Following a surge of SPAC or “blank check” company listings on Wall Street and more recently in Europe, London is keen not to be left behind.
The Financial Conduct Authority (FCA) said it was proposing a waiver on the current rule that trading in a listed SPAC should be suspended at the point where it identifies a company to acquire.
The current rules exist to preserve market integrity during a period when limited information on a prospective deal could result in chaotic trading, the FCA said.
However, the suspension of the SPAC means retail investors are locked into the investment at the point a target is announced, potentially months before a completion.
FCA director of market oversight Clare Cole said: “We are consulting on a set of clear conditions based on which we will not look to suspend the listing of a SPAC.

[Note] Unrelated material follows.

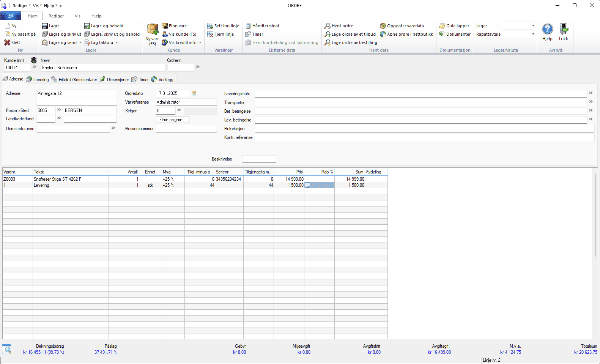This screenshot has width=600, height=364.
Task: Click the magnifier icon in bottom bar
Action: [6, 349]
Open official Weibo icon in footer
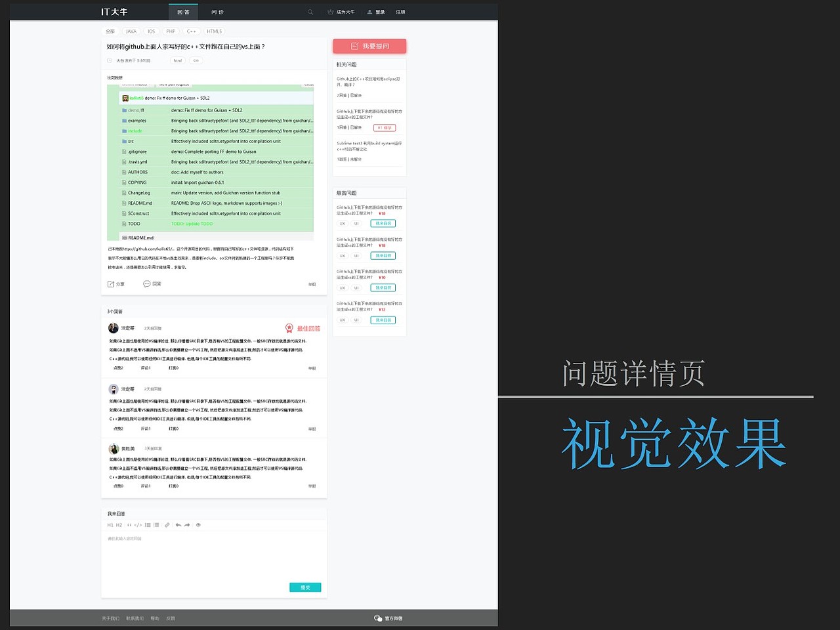 [x=377, y=618]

“These changes should encourage issuers that are willing to provide transparency and strong protections to investors. This should support market confidence and aligns our approach more closely with standards in other international markets.”
Special acquisition companies – Spacs – have risen to prominence during the pandemic in the US and in parts of Europe.
Also known as blank cheque vehicles, Spacs raise capital through a public listing with the purpose of acquiring an existing company. They’re often considered an alternative to an IPO and offer private companies a faster and more predictable way to go public.
There is now investor interest in SPACs in London following Lord Hill’s review into listing rules.